「なーんか、がっかり~」
「そうですか」
「あんたならもっと賢く力を持ってこの頭の堅い大道寺の悪しき風習をぶち壊してくれるかと思ったのに」
「・・・・・・それを俺に期待するんですか?あなたでも出来なかった事を?」
呆れた視線で彼女を見上げると、勿論と言わんばかりににっこりと微笑み返され溜め息が出る。
本当、何を言い出すんだこの人は。
それこそあなたはその縛りが無いからこそ自由に動けて今の結果なくせに、俺は産まれた時から頑丈な鎖に繋がれて少しの間違いもない様に四方を針に覆われている。
今こうして少しの我儘が通るのだってそれなりの利益をあの父親に捧げているおかげなんだ。
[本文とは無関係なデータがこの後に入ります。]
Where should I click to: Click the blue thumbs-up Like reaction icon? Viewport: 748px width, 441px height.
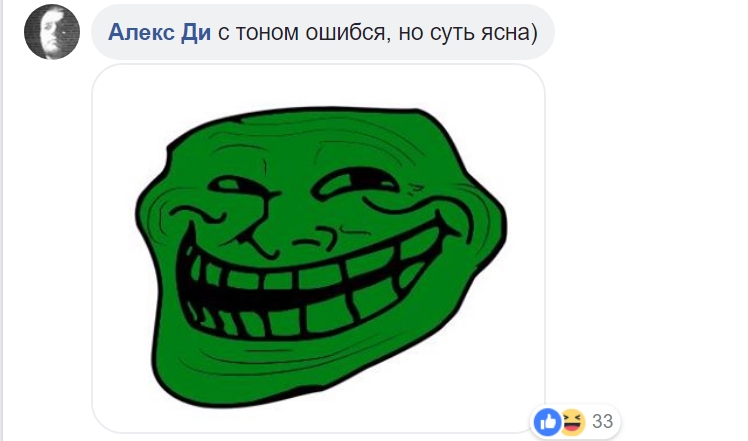pyautogui.click(x=547, y=422)
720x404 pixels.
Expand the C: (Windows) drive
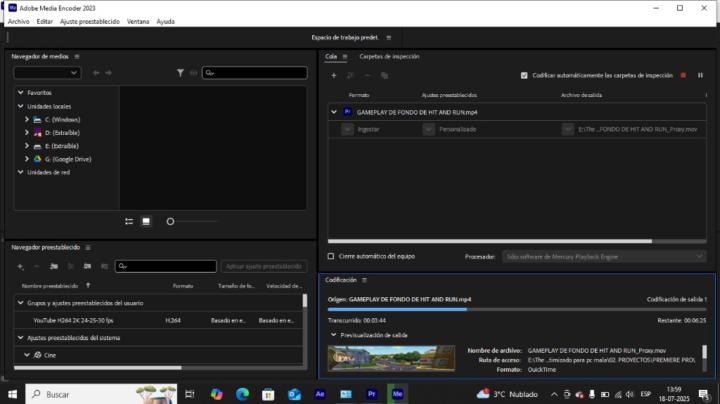tap(27, 119)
今更・・・その圧力に対して反旗を翻す意思すら元から摘み取られているのに。
「俺に・・・自由はないんですよ桐子さん」
「でも・・・あなたはこの家系のトップにいる男なのよ。だからこそ・・・この家をぶち壊して立て直してよ」
スッとその眼に本気が孕んだのを見逃さない。
この女神の目的はいつだってこの家系を憎み破壊したいという願望。
本当、この人が男であったのなら・・・・確実にこの家は更に強大な物になっていたのだろうと思ってしまう。
そんな・・・・彼女が作る世界が見てみたかった。
だけど、無い物ねだり。
「ふっ、結局・・・自分の理想を叶えるために俺を駒にしようと目論んでいるわけですね。あなたも充分大道寺の悪しき存在の一部にすぎないんですよ」
皮肉交じりの言葉と笑顔。
それに対して女神は微笑むでもなくまっすぐに俺を見つめ、そして・・・・、
「・・・・そうよ?使える物を利用して何がいけないのかしら?」
響いた声に軽く鳥肌が立ち感動も覚える。
迷いなく、本心でさらりと言われた言葉。
ああ、俺も躊躇いなくこのセリフを言えたのであればどんなに良かったのか。
その時点で俺もこの人に敵わない存在なのだと思い知る。